● EXERCISE: Go through the entries and copy every one exactly.
·····
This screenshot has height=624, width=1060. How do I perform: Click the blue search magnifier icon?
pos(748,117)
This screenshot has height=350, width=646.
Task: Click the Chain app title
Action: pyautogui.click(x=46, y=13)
·····
● EXERCISE RESULT:
This screenshot has height=624, width=1060. How do I perform: Click the blue search magnifier icon?
pos(748,117)
This screenshot has height=350, width=646.
Task: Click the Chain app title
Action: pyautogui.click(x=46, y=13)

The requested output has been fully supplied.